DATASET RECORDS:

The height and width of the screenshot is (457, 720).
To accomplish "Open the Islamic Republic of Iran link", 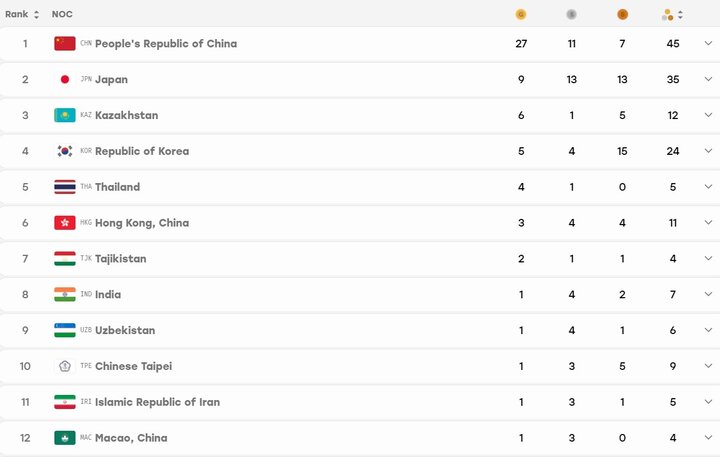I will (x=157, y=402).
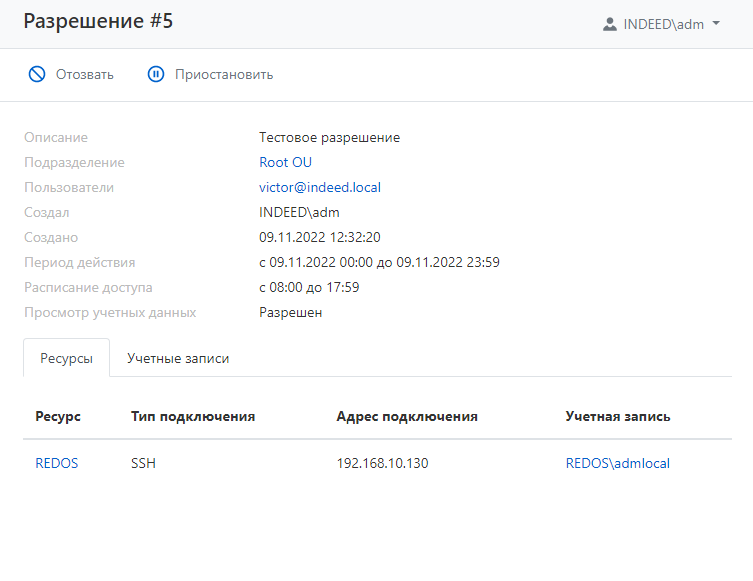753x581 pixels.
Task: Switch to the Ресурсы tab
Action: [x=66, y=358]
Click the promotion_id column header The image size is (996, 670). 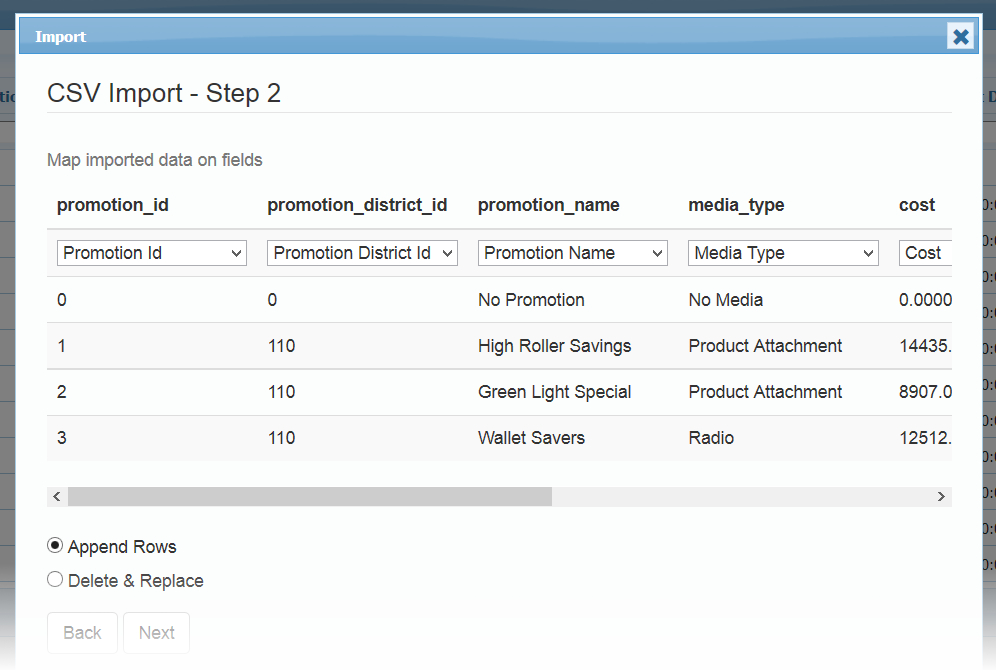pyautogui.click(x=113, y=205)
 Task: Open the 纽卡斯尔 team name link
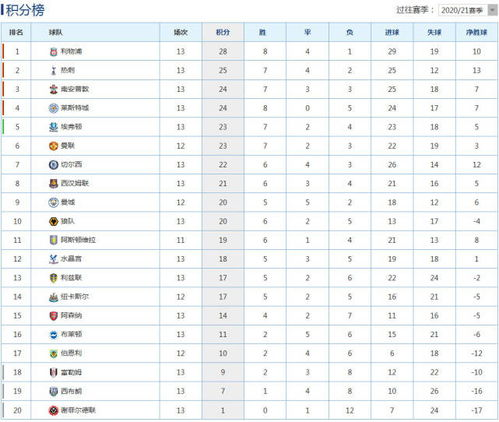75,297
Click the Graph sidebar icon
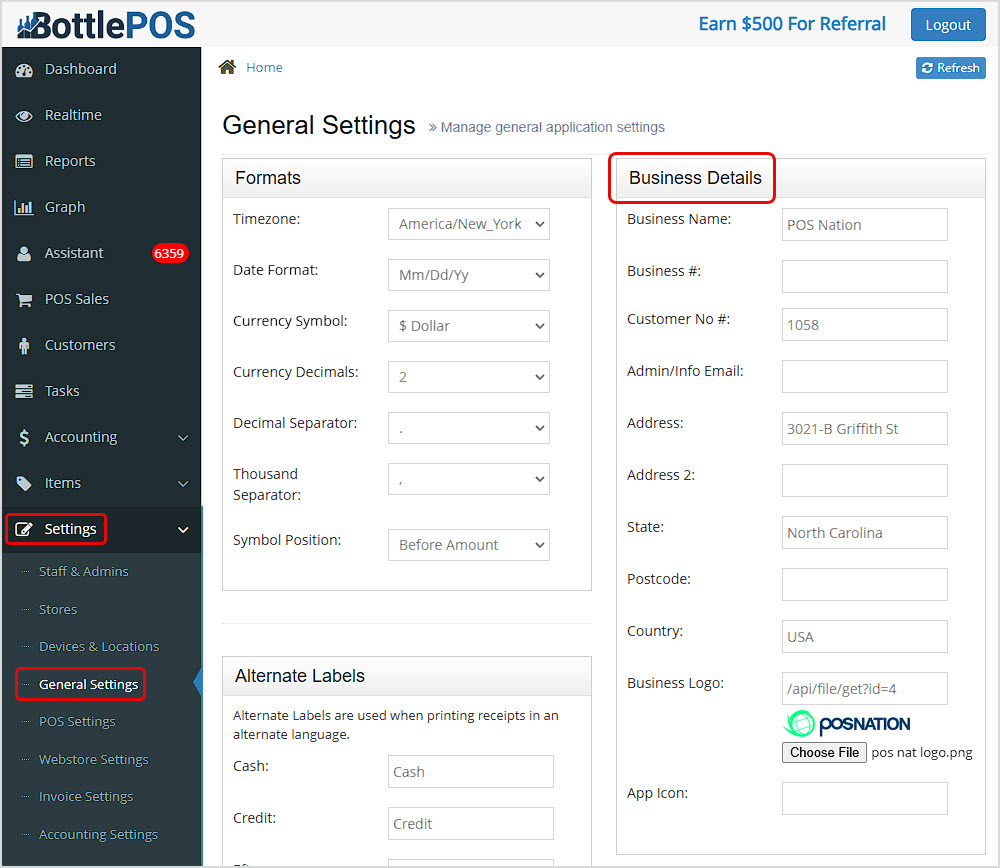Image resolution: width=1000 pixels, height=868 pixels. 64,207
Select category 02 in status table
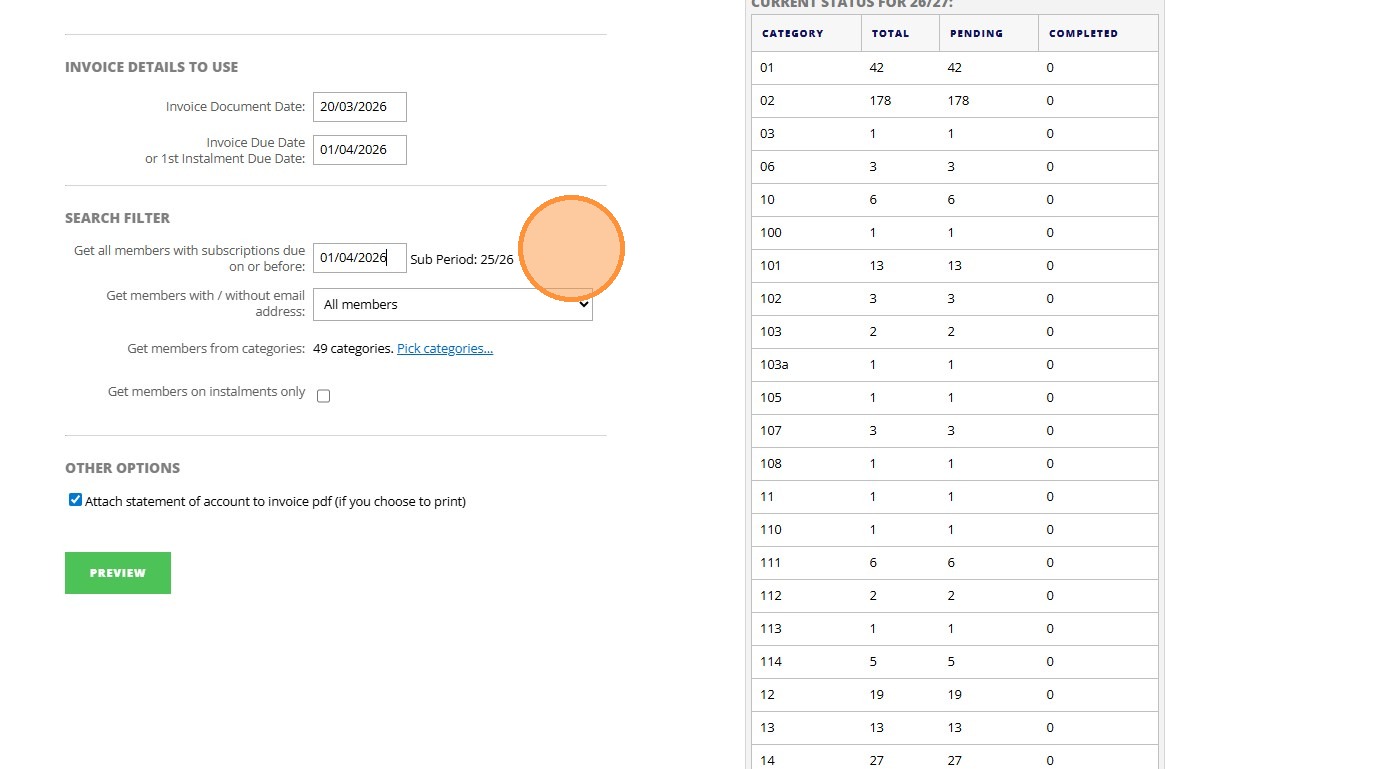The image size is (1376, 769). (767, 101)
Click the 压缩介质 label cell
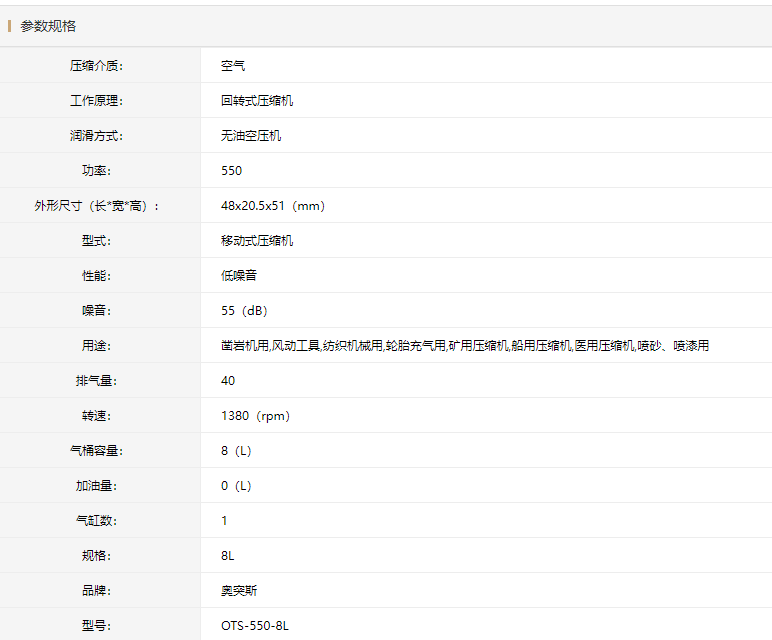Viewport: 772px width, 640px height. tap(96, 66)
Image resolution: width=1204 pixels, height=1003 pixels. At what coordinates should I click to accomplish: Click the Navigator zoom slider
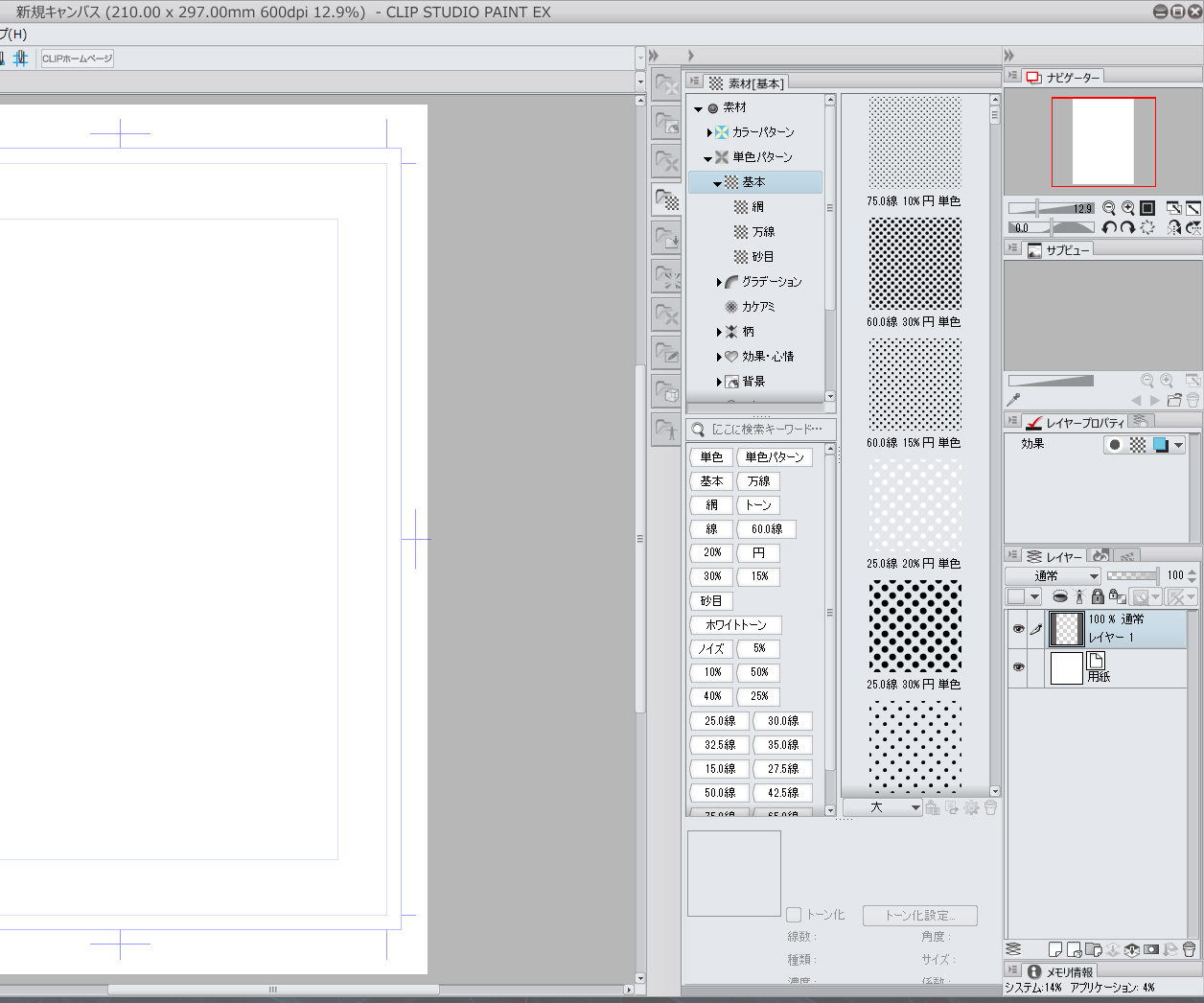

PROBLEM DETAILS: Give again the lines from the line that contains "Task: Open the 纽卡斯尔 team name link" through the last line of the material above, exactly and with both ends included. Omit the pictures.

ANSWER FOR THIS EXERCISE:
 Task: Open the 纽卡斯尔 team name link
75,297
Click the Graph sidebar icon
Image resolution: width=1000 pixels, height=868 pixels. 64,207
Select category 02 in status table
The image size is (1376, 769). (767, 101)
Click the 压缩介质 label cell
Viewport: 772px width, 640px height. tap(96, 66)
Image resolution: width=1204 pixels, height=1003 pixels. At what coordinates should I click to accomplish: Click the Navigator zoom slider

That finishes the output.